I am now, at 76 years, unsteady on a bicycle, but the jaunt went well. When I reached a slight incline in the tiled path,
I had to walk a few meters to the crest. Smooth riding thereafter. When I returned I enjoyed a cold drink and watched the man
whistle and chirp at the five pretty birds whose little wooden cages hung from a shade tree close by.
At four in the afternoon, with my interpreter, Li Mang, I
boarded a large, old rusty ferry that runs each hour from Nanjing to the
opposite shore of the Yangtze River, a common 15-minute commute for many workers
and students. Sitting in the hot sun I overheard a young girl speaking English.
Although at age 20 she had only studied English for a year (she told me), she was quite
fluent. I asked her name—Robin Fang—and learned she was a freshman at a
religious-sponsored teachers' college in Nanjing and was preparing to become an
English teacher. When I asked with what accent she spoke, she was bewildered. So
I told her that her accent was the same as mine, that is, American. I said she
must be learning the language from an American and she confirmed my guess. His
name is John Strong and from the worksheets she showed me as well as from her
own fluency, I knew he was a fine teacher.
I then had a strikingly good idea and
said, "We'd like to visit your home and have dinner with you!" She
smiled sweetly and agreed that this was a good idea and, in response to my
inquiry, she said her parents would be delighted. This would be the first time a
foreigner had visited her home.
At the far side of the Yangtze we disembarked
and, contrary to her proposal to walk the mile to her home, we took a taxi. The
Fang family of three lives in a pleasant, two-bedroom apartment on the third
floor of their building. Robin quickly ran to her bedroom where the air
conditioning is located, turned it on, and returned to the living room where we sat
under a large ceiling fan. She closed off all other rooms to concentrate the
cooling effect for our benefit. I later thought she should have included the
kitchen where her father would later sweat out the preparation of dinner.

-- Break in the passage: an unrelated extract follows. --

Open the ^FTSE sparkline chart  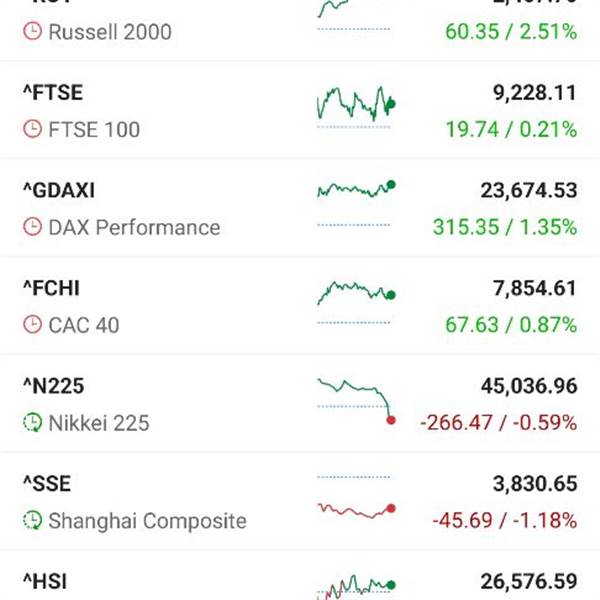coord(356,107)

Her father was still at work as was her mother who teaches kindergarten. The three
of us sat on a hard wooden bench—I soon requisitioned a cushion—and looked at
some dozens of photographs of Robin, her parents, and relatives. The album was
arranged chronologically from her birth to the present. Uncles, aunts,
cousins, and grandparents abound. Robin took great pride in her extended family
and the many pictures of herself, some of them alluring, even in slightly
provocative postures at the beach and elsewhere. Her enthusiasm was contagious.
Her parents arrived in succession and, after warm, Chinese greetings, the
father, kind and jovial, set to work in the hot little kitchen while the mother
went shopping. I made it clear that today was one of my 'vegetable' days—I am on a
special diet—and that I had a small appetite, but these remarks went unheeded. My only contribution to
the preparation of dinner was a bottle of dry, red Chinese wine which the hosts
disdained in favor of Qingdao beer. The dinner was excellent: rice, green
vegetables, mushrooms, soup, tofu, fresh tomatoes, tea and watermelon.

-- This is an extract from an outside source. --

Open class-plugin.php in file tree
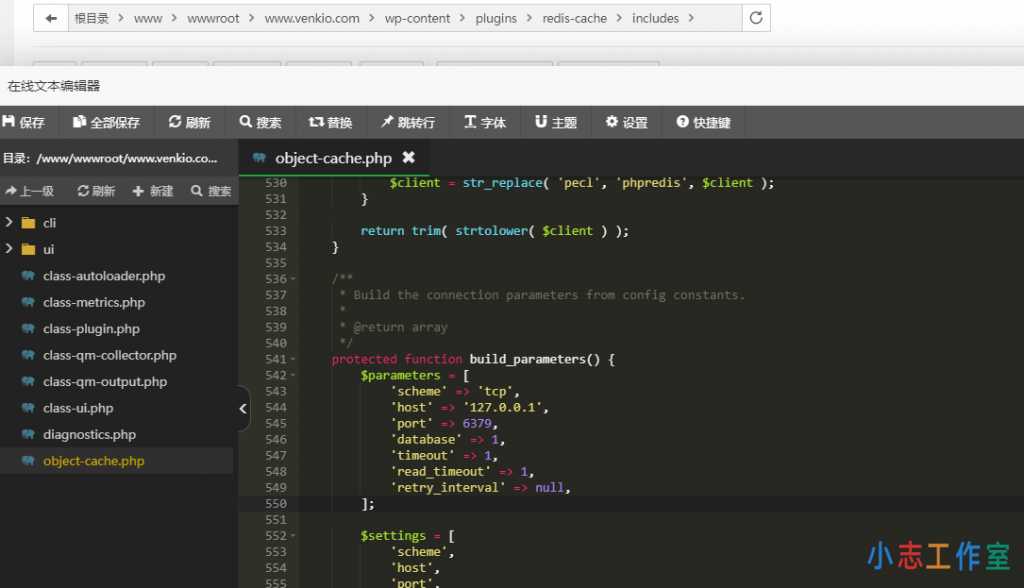 coord(91,329)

When one of the Fangs mentioned the well-known gleeful reaction of some Chinese to the
9-11 disaster at the World Trade Center, my interpreter assured the family that
I took no offense; that I was in Nanjing at the time and knew that, while many
offered sincere condolences, others, here and in Europe, thought America's
domination of the world required some kind of rebuke, if not so bloody and horrible a blow.
I am always surprised at how much fun it is to have a free flow
of ideas among such a mixed group: the parents speaking only Chinese, I speaking
only English, and my interpreter and Robin mediating expertly.